Based on historical information, as well as predicted upcoming changes to the market or marketing plan, a call center should build a capacity plan for the upcoming year that can be used to predict the number of calls or interactions that it will handle. This prediction can then be utilized to determine the number of technology resources and agents that are required to handle the demand. While many smaller contact centers utilize spreadsheets to build their capacity plan and forecasting, the popularity of Software-as-a-Service and hosted solutions has opened access to many of the top workforce management software packages.
During this initial planning phase, it is important to bring in all stakeholders that may have an impact on the capacity and forecast for the coming year. For example, at a sales and service call center, it would be important for the operations team to involve marketing in its capacity plan in order to gain access to the coming year’s marketing plans, product releases and sales targets. This, coupled with historical information for similar releases, would provide insight into potential call volume increases over the previous year.
The annual capacity plan is only a guideline that will feed hiring plans, real estate and infrastructure needs for the call center. As a twelve-month view, it is not going to be pinpoint accurate, but it is an excellent planning guideline when developing budgets for the coming year.

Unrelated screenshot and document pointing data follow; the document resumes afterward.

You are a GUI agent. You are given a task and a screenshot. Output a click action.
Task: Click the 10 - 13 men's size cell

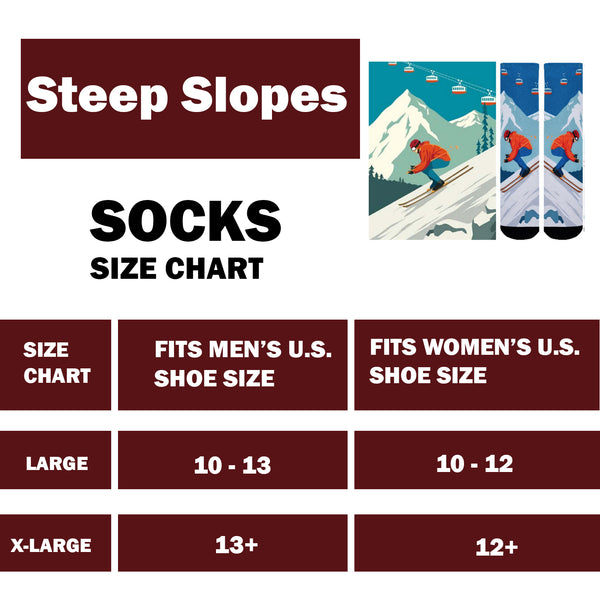pyautogui.click(x=233, y=465)
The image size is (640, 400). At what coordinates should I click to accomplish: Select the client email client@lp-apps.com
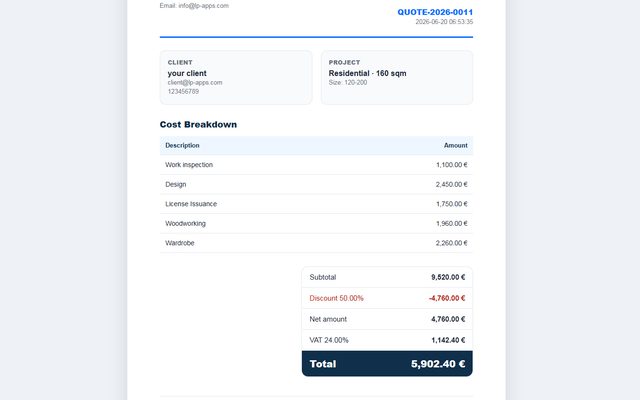195,82

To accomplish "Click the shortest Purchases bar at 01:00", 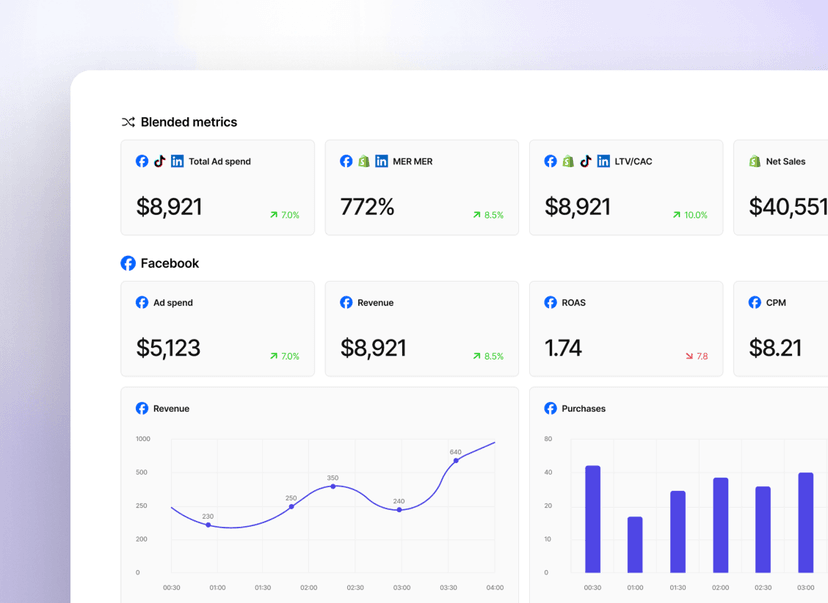I will point(635,544).
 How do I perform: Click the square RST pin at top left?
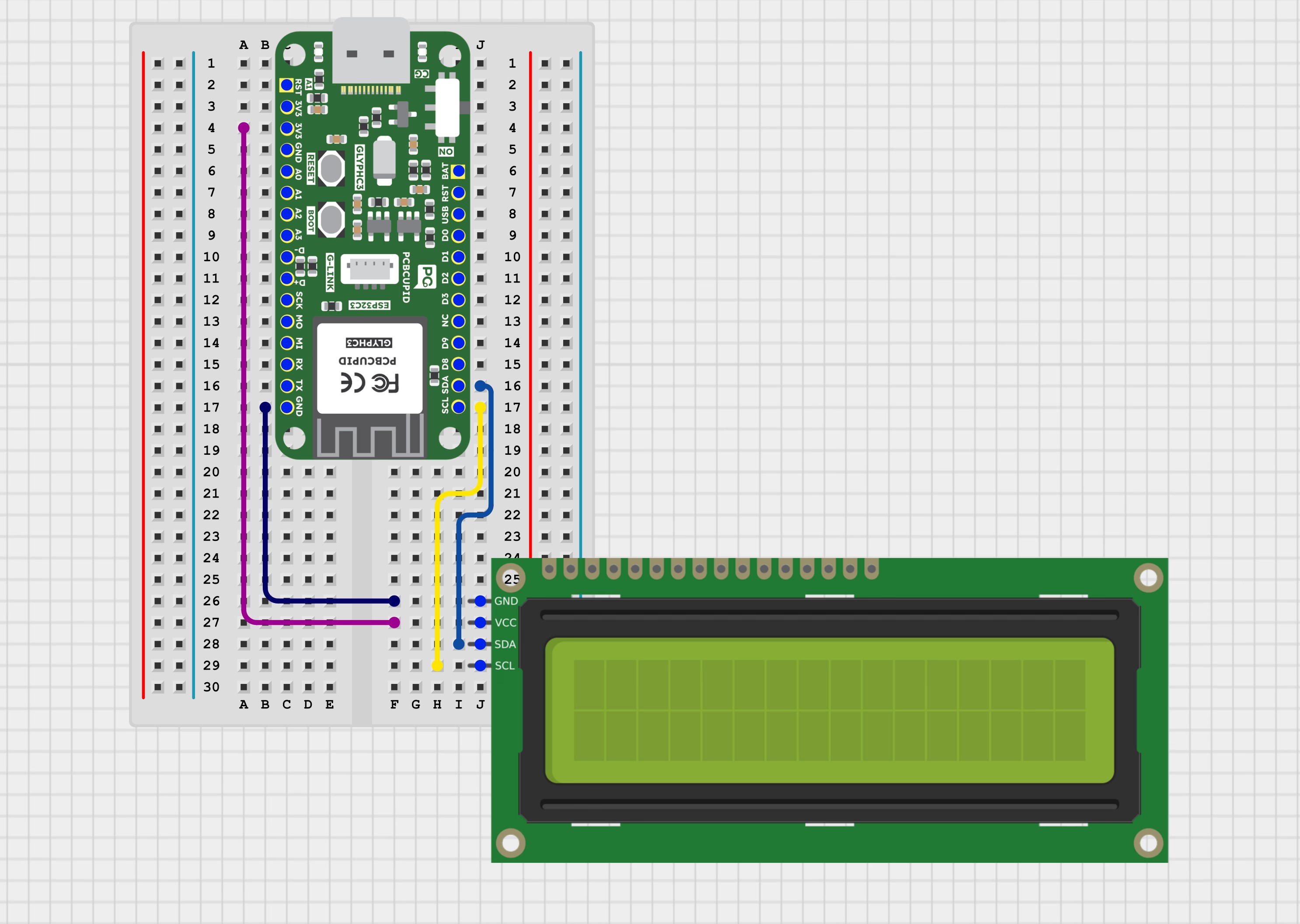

Once the prediction for the year’s interactions has been established and applicable handle times have been calculated using historical data, these values can be plugged into either an Erlang calculator or a workforce management software package. This will provide a prediction for the required staffing. However, as this is a long-term forecast, it is best to develop a further governance process that will allow for quarterly, monthly, weekly or even daily revisions, depending on the needs of the call center.
A common best practice approach used in many call centers involves the conducting of structured re-forecasts that take into account changing trends, unpredicted events or dramatic changes to the original plan. The 3-2-1 method is simply a review of the forecast that takes place 3 months out, 2 months out and 1 month out, at set intervals to ensure relevance and allow for changes. It can also be used 3, 2 and 1 weeks out or even 3, 2 and 1 days out, depending on the needs of the call center.
As an example of this methodology, a capacity plan built for the year may be completed one fiscal quarter prior to the start of the year in order to provide for planning and budgeting. When the year actually begins, the call center may decide to review the previous quarter to make sure that all assumptions made during the capacity planning phase of the forecast are still relevant and accurate. They might then conduct a forecasting exercise for the upcoming three months, matching current assumptions with previous assumptions and matching those further with current trends. In this way, the forecast remains fresh and relevant. These exercises are typically done in the last week of the month prior to the next cycle and take a look at the preceding three months’ worth of historical data as a trend indicator. Again, depending on the complexity of the call center, deeper drill-downs can be done into the month, week and day to further refine the forecast depending on need.
Seasonal Peak Volume
By utilizing a year’s worth of capacity planning that includes historical data, season peak volumes can be adjusted for as part of the planning phase and better accounted for by utilizing the 3-2-1 method to keep the initial annual forecast relevant. Planning ahead and keeping track of volume and market trends will allow a call center to stay ahead of the curve and adjust forecasting to actual results accordingly.
Forecasting is an art form rooted in historical data, strong governance and experience. However, any size call center can maintain an accurate forecast by training their workforce management teams in best practices, investing wisely in workforce optimization tools and keeping abreast of changes both internal and external to the business and the call center.